=== WRITTEN REQUEST ===
Please pull out every line in the records below that contains the string "width". Only matches with the same uppercase and lowercase letters count.
----- RECORDS FOR THIS EXERCISE -----
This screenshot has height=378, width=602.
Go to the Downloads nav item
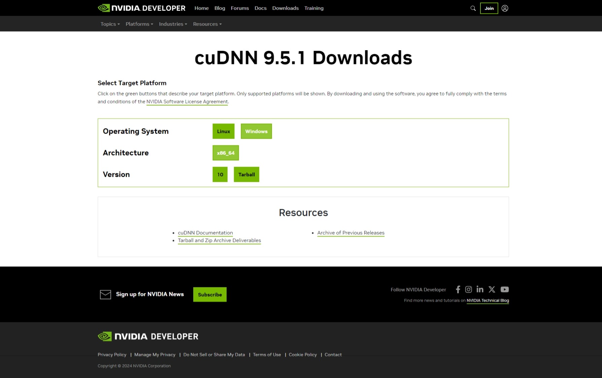tap(285, 8)
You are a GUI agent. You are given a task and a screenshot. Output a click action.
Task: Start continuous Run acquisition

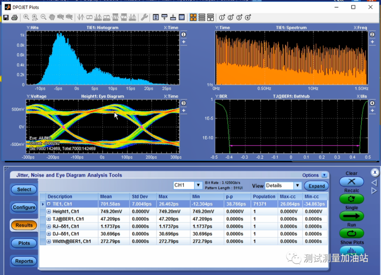click(x=351, y=233)
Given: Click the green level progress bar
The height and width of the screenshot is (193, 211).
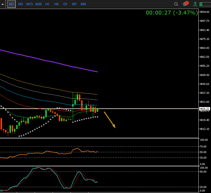Looking at the screenshot, I should click(x=205, y=4).
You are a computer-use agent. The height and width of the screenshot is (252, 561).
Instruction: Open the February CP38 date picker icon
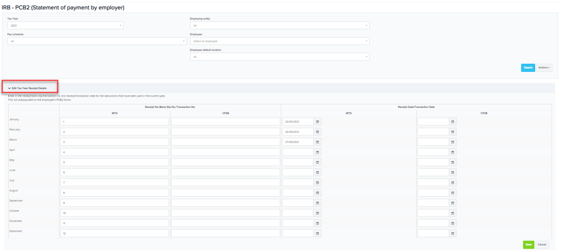point(453,132)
-----
=== THE SOLUTION ===
This screenshot has height=378, width=602.
The height and width of the screenshot is (193, 211).
You are a computer-use agent. The height and width of the screenshot is (252, 561).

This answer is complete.